Nonostante le proteste di Arne Slot e i casi dubbi in Serie A, l’IFAB decide di non intervenire sui blocchi in area: «La situazione non è peggiorata».
Il mondo del calcio si interroga sulla crescente fisicità all’interno dell’area di rigore, ma per le istituzioni regnanti non è ancora tempo di cambiare rotta. Nonostante le polemiche che infiammano i principali campionati europei, la FIFA e l’IFAB (International Football Association Board) hanno deciso di non introdurre nuove misure restrittive per contrastare i blocchi e le trattenute durante i calci d’angolo.

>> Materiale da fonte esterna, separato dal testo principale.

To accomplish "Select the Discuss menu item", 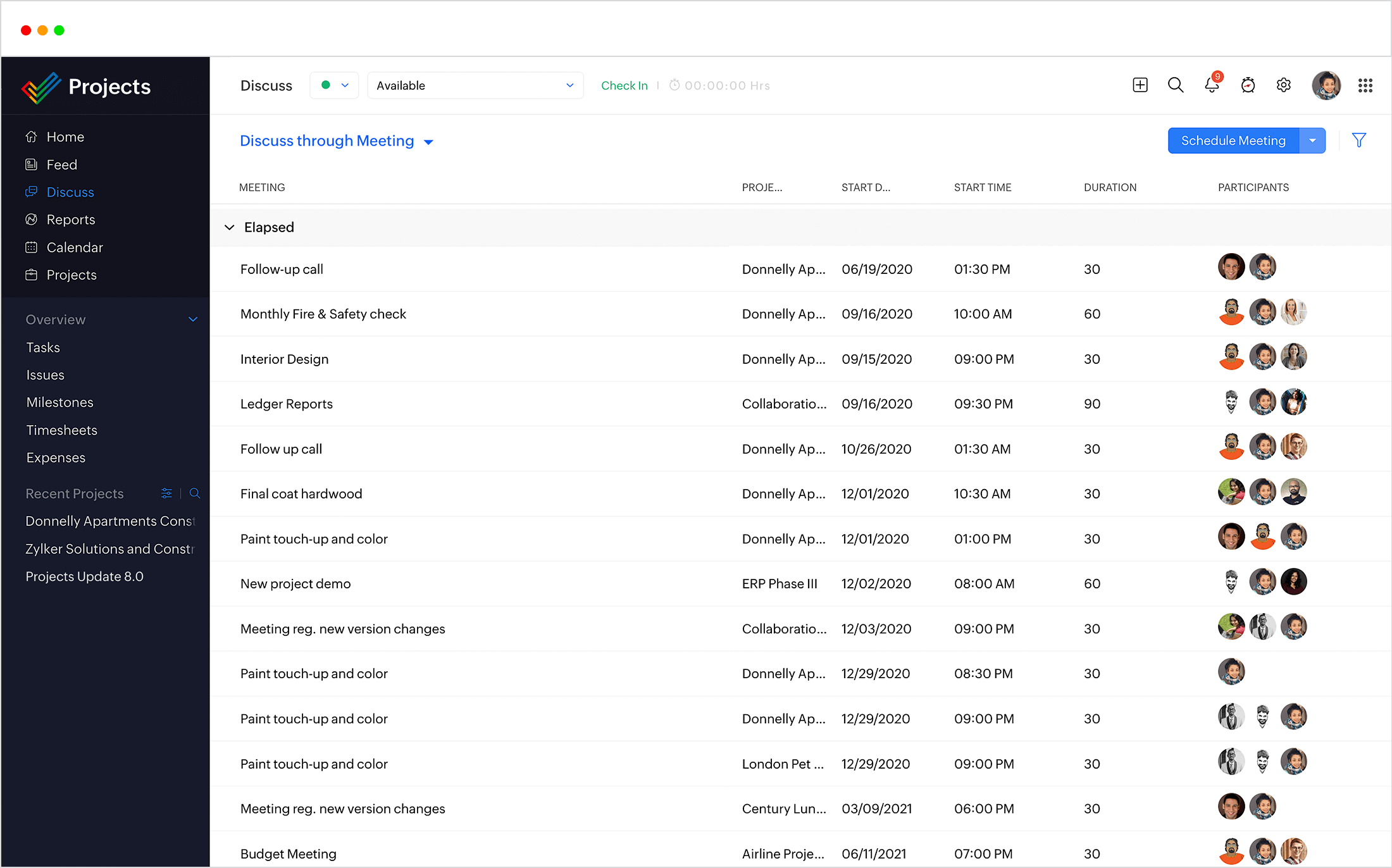I will click(x=70, y=191).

Come riportato dalla fonte Calcio e Finanza, i legislatori del gioco, riuniti recentemente a Cardiff, hanno stabilito che la situazione attuale «non sta peggiorando». Questa posizione arriva in un momento di forte tensione per i portieri e gli allenatori. In Premier League, Arne Slot del Liverpool ha espresso aspro dissenso, arrivando a dichiarare che certi episodi rendono il calcio uno spettacolo «non più piacevole da guardare». Anche in Serie A il dibattito è accesissimo: il recente gol di Troilo in Parma-Milan ha riacceso i riflettori su blocchi e contatti al limite del regolamento che spesso impediscono ai portieri di intervenire.

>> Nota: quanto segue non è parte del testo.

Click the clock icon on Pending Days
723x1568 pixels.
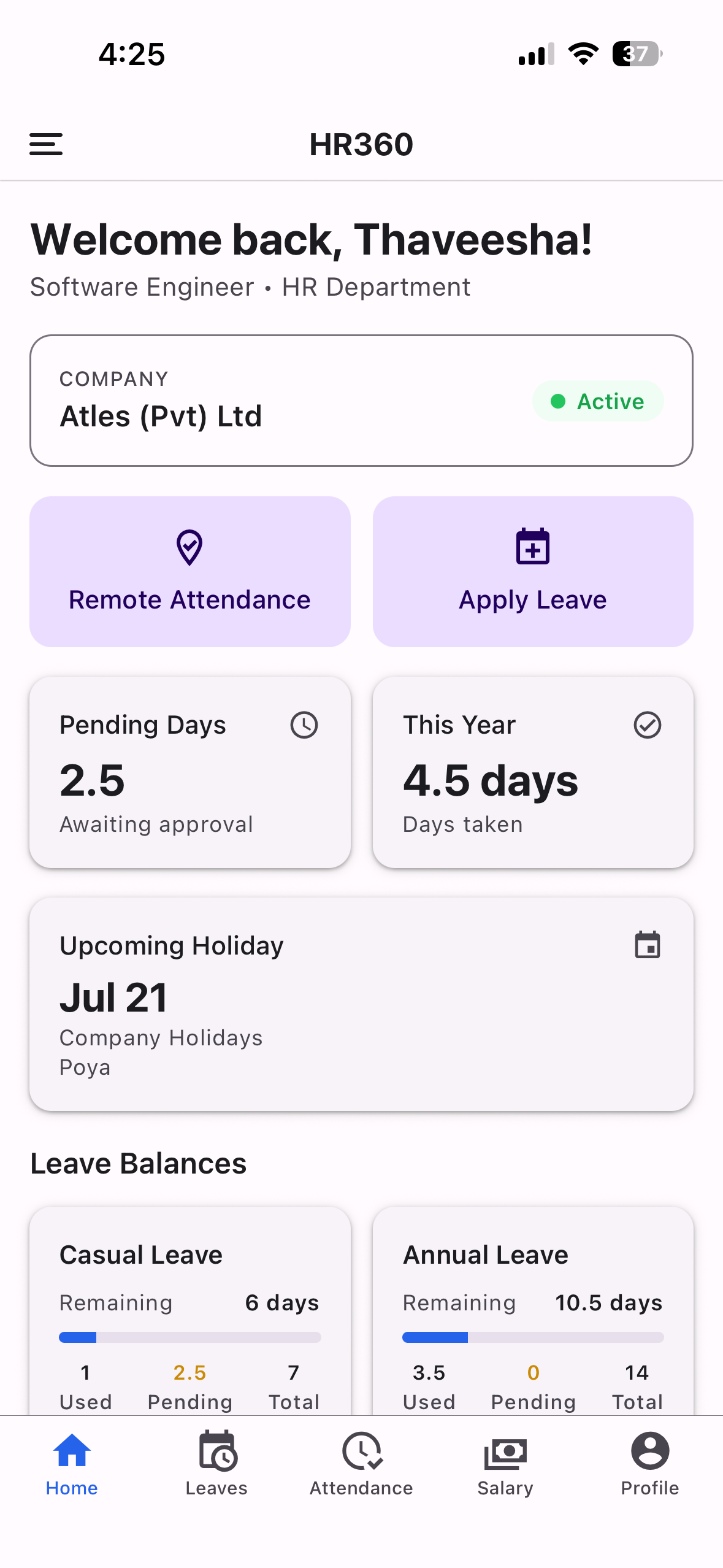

Il caso più emblematico resta quello dell’Arsenal di Mikel Arteta. I “Gunners” hanno eguagliato il record storico della Premier League segnando ben 16 gol da corner in una singola stagione, attirando critiche per un approccio quasi rugbistico nell’affollare l’area piccola. Eppure, l’IFAB ha preferito concentrarsi su altre priorità, come la riduzione delle perdite di tempo su rimesse laterali e rinvii dal fondo.
Ian Maxwell, amministratore delegato della federazione scozzese e membro dell’IFAB, ha chiarito la posizione dell’organismo internazionale: «Non è stato qualcosa di cui abbiamo parlato in modo specifico. Che ci sia stato un cambiamento in questo tipo di comportamento è possibile, ma non sono sicuro che la situazione stia peggiorando». Maxwell ha ricordato che, sebbene gli arbitri non possano fischiare fallo prima che il pallone sia in gioco, il protocollo attuale consente già di intervenire con rigori o punizioni non appena l’azione ha inizio.
In sintesi, la linea della FIFA resta quella del monitoraggio senza interventi drastici. Per i direttori di gara, la sfida rimane la stessa: distinguere tra l’agonismo fisico e la scorrettezza deliberata, in un’area di rigore che somiglia sempre più a un campo di battaglia.